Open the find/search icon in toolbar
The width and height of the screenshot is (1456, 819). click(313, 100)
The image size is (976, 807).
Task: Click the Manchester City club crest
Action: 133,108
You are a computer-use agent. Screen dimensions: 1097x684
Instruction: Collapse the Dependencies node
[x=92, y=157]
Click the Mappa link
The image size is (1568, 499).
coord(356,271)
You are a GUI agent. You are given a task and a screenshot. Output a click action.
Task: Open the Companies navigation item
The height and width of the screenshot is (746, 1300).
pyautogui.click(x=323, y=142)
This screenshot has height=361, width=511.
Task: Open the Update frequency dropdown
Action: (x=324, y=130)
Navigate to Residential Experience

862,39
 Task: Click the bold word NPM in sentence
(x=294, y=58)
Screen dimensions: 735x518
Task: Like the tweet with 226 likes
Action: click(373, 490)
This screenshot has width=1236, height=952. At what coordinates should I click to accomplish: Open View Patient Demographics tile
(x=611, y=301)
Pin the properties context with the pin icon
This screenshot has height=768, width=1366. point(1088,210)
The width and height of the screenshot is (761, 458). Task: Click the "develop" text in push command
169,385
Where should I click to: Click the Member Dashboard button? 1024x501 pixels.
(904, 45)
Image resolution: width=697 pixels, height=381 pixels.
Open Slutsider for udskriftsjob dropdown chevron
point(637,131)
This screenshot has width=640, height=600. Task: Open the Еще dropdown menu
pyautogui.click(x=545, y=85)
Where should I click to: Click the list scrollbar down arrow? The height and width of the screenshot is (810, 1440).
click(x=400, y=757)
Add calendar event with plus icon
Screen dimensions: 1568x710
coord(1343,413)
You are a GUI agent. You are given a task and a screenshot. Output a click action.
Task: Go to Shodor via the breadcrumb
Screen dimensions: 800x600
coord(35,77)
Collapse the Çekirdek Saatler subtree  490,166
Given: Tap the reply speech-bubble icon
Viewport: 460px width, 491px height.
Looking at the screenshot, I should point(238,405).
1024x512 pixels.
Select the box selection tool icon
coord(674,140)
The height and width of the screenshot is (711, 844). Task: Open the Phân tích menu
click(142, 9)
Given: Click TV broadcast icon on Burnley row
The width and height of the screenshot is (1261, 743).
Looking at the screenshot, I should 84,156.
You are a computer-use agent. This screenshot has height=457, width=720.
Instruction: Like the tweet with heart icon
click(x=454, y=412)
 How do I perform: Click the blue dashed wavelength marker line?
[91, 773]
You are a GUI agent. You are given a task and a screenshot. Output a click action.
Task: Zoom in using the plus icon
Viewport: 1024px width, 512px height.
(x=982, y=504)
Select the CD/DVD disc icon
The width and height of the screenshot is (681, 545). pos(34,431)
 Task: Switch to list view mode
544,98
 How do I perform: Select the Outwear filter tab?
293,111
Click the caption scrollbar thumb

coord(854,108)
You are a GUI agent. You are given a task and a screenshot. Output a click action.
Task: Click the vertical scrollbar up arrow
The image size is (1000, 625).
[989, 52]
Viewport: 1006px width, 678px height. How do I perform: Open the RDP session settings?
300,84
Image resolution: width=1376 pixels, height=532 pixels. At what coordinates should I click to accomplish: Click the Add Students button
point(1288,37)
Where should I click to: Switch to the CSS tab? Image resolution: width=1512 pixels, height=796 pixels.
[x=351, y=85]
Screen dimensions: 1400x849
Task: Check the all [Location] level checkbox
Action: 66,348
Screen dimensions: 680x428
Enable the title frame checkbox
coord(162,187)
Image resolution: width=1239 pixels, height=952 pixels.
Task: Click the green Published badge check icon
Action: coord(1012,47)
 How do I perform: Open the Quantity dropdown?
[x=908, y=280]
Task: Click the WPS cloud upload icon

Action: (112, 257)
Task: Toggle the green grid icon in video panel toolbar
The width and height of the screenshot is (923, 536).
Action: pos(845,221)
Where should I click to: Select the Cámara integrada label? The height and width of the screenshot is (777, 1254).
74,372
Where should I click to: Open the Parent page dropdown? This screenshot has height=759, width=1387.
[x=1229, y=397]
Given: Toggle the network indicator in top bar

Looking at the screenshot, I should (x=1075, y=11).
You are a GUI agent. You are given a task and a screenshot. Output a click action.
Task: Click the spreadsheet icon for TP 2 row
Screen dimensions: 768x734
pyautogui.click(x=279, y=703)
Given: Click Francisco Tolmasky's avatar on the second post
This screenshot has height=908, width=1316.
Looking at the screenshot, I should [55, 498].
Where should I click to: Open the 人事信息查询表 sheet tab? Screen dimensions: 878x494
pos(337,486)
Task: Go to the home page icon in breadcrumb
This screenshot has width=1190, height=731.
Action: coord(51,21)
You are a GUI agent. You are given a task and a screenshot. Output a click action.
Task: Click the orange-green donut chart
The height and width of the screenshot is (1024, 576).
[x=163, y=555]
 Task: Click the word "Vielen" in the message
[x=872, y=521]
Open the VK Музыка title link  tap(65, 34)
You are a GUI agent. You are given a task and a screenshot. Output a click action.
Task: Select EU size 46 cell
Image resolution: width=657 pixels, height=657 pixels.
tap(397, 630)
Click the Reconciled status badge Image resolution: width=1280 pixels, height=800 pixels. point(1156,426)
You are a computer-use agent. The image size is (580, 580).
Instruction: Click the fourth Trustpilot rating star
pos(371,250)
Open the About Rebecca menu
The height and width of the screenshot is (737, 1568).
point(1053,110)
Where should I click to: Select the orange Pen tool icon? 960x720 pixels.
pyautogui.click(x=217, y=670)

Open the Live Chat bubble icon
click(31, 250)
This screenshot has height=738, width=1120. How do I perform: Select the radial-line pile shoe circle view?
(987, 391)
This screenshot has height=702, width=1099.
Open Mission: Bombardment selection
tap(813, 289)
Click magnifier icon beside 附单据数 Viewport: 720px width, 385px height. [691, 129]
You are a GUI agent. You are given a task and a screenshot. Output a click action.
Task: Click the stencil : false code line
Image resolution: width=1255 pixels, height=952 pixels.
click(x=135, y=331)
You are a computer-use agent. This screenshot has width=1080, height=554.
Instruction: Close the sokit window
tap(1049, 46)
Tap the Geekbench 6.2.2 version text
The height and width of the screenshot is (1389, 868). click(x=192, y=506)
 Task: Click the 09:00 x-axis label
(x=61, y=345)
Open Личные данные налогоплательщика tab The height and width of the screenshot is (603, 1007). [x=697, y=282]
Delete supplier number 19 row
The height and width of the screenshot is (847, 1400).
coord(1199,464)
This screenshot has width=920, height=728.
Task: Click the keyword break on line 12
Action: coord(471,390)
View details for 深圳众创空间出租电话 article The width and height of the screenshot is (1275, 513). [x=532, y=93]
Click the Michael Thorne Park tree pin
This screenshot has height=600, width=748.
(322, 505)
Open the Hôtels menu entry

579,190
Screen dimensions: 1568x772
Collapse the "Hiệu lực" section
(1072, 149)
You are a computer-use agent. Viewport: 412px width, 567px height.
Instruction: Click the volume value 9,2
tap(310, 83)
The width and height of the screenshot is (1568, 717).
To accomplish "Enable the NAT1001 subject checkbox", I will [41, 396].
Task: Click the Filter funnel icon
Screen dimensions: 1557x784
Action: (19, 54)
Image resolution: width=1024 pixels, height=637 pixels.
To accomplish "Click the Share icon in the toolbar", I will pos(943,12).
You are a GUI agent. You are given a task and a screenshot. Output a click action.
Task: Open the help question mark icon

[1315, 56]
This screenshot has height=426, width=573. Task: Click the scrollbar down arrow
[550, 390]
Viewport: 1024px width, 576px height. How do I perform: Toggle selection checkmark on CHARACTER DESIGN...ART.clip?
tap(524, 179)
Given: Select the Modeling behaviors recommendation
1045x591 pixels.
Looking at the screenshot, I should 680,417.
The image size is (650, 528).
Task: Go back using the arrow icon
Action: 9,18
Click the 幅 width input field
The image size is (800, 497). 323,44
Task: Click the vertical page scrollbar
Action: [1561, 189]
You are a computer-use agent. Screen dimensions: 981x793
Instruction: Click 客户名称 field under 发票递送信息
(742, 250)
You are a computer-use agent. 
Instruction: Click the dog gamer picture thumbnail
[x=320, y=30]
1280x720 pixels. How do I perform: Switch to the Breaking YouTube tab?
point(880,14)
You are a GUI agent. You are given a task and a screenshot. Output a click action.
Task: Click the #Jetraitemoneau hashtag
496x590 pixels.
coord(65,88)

* Problem details
Retype exactly the lines from the start of the entries through the one with "You are a computer-use agent. Screen dimensions: 1097x684"; include both ends.

* Worked solution
Open the find/search icon in toolbar
The width and height of the screenshot is (1456, 819). click(313, 100)
The image size is (976, 807).
Task: Click the Manchester City club crest
Action: 133,108
You are a computer-use agent. Screen dimensions: 1097x684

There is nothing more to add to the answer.